Par ce processus, nous initions un protocole de représentation dans lequel le public est appelé à participer vraiment et à choisir son camp,en direct. C’est une manière sensible, concrète, de s’impliquer physiquement et idéologiquement, sans risque mais avec enthousiasme. Les élèves et les amateurs deviennent le temps d’un spectacle, acteurs de leur vie en même temps qu’acteurs de théâtre. Et la boucle se boucle.

Un esthétique minimaliste

CHOUETTE est un Thriller.

  • Ça va vite, on est pris dans une spirale d’évènements qui s’enchaînent en cascade. La fresque progresse sans temps mort. Le récit haletant et l’intrigue à démêler nous mènent.
  • L’espace scénique, dénudé, joue avec des accessoires et objets symboliques pour nous transporter d’un lieu à l’autre, en imagination. Un tapis, 4 chaises, un arbre, une palissade réversible nous emmènent d’un terrain vague à une cantine de collège, d’un commissariat de police à une voiture, d’une cuisine à un perron de maison…
  • Les costumes réalistes, usés et contemporains permettent l’identification des spectateurs aux acteurs. On parle d’aujourd’hui dans une esthétique d’aujourd’hui.
  • Des effets sonores naturalistes et subliminaux donnent des indices sur les lieux concrets, et sur l’état émotionnel intérieur des personnages. Ils font partie de la scénographie mais sont aussi vecteurs de poésie (des anges passent, des doutes planent, l’air vibre, se tend ou s’adoucit…).
  • Le spectateur est actif. Sa créativité est sollicitée pour compléter les images scéniques évoquées.
  • Le personnage principal, Antoine, ne quitte pas le plateau. C’est son histoire qu’on raconte. Autour de lui gravitent les autres acteurs de la troupe. Sans cesse mobilisés, ils enchaînent les rôles pour créer des tableaux vivants et une galerie de personnages loufoques, parfois déjantés, mais profondément humains (camarades de classe harceleurs violents ou complices enthousiastes ; policiers perspicaces ou blasés ; parents, défaillants ou bienveillants ; chef de chantier benêt ; starlette de cinéma de pacotille ; médecin efficace… )
  • Le rythme du spectacle, les multiples péripéties se calquent sur la perception de l’adolescent, son imaginaire. Un paysage se dessine à travers le regard d’Antoine. Le spectateur participe à ses interrogations et ses colères, s’accapare sa lucidité et son engagement.

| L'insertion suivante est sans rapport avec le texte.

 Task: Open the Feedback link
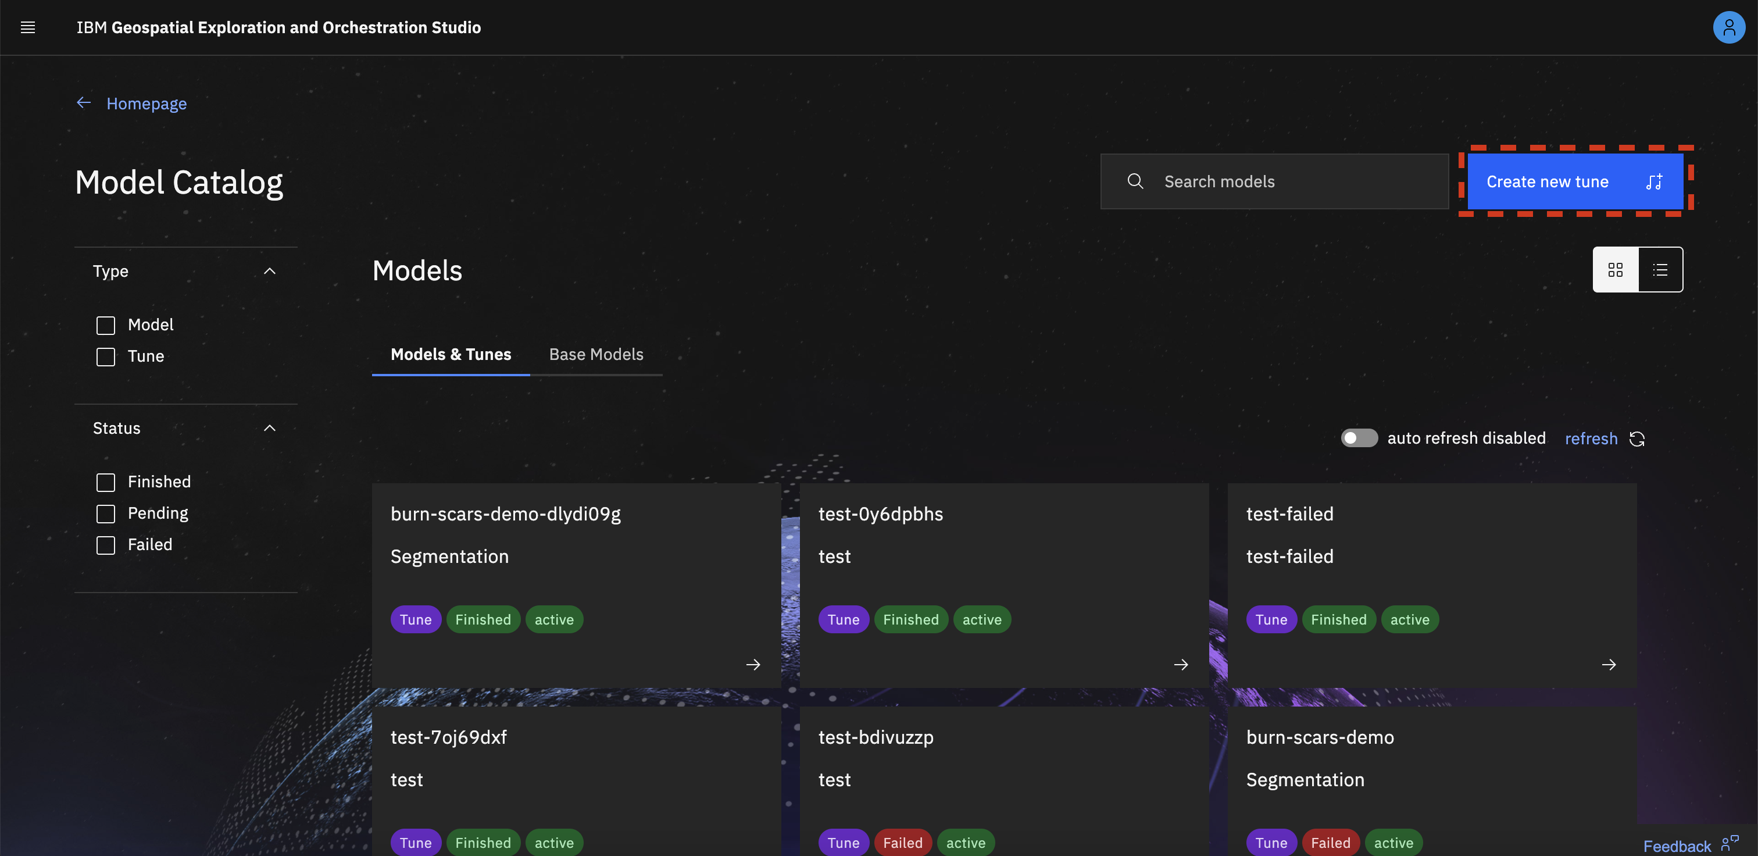pos(1677,846)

Ce mode de représentation minimaliste permet de mettre en évidence l’essentiel.

Sans être une pièce à thèse, car l’action y est primordiale, et le suspens en est la sève, nous utilisons une histoire d’adolescent en mal d’aventure pour initier une réflexion sur les notions de bien et de mal, de droit et de désobéissance civique, de primauté, ou non, à donner au vivant.

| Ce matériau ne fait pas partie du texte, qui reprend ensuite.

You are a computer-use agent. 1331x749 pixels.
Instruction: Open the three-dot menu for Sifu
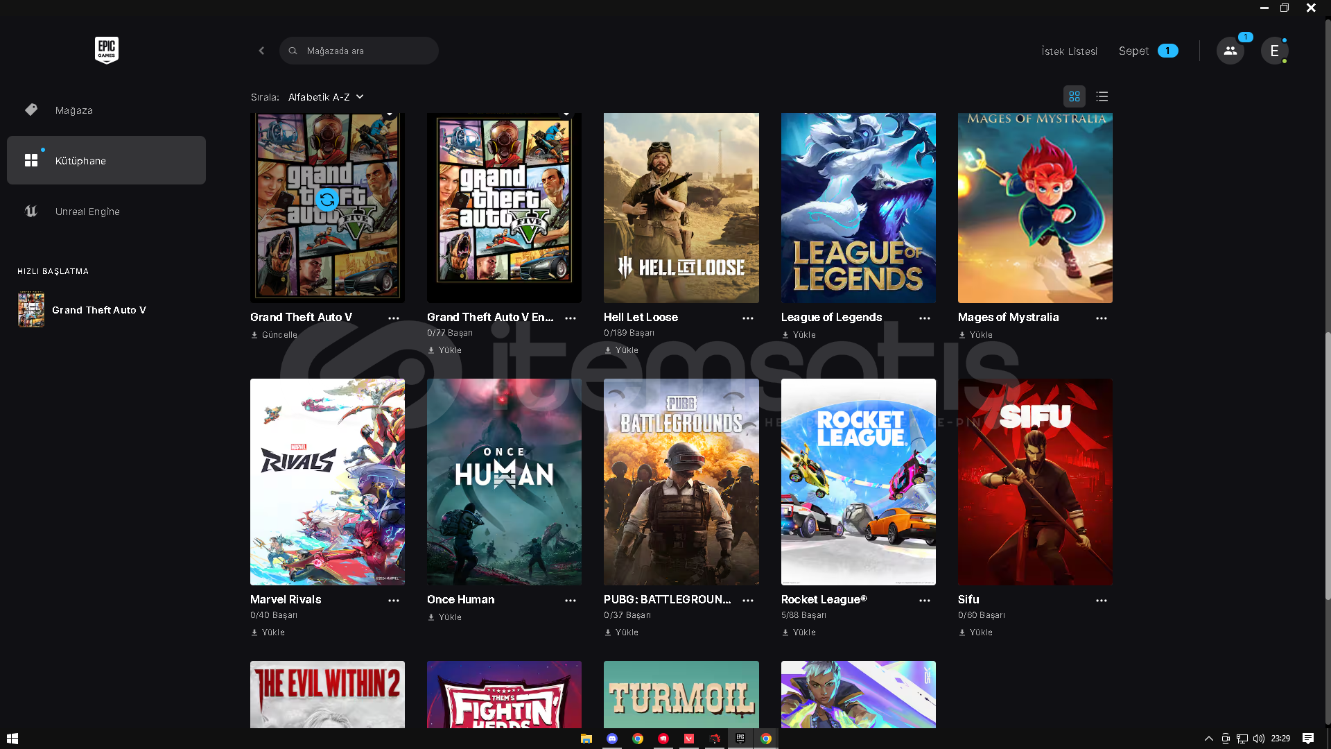click(x=1101, y=601)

CHOUETTE prend la défense de la nature et de l’environnement contre le matérialisme et le profit, et brosse, avec ludisme, le tableau d’une société où la corruption et la bêtise vont de pair, et s’opposent aux valeurs simples et aux idées généreuses — qui pourtant finalement l’emportent ! Cette histoire d’amitié et de respect de la nature fait ressentir les disfonctionnements du monde et propose aux adolescents d’y « jouer un rôle » aujourd’hui, d’une manière neuve. A commencer par celui qu’ils sont entraînés à interpréter sur le plateau, devant les spectateurs, avec l’équipe du spectacle.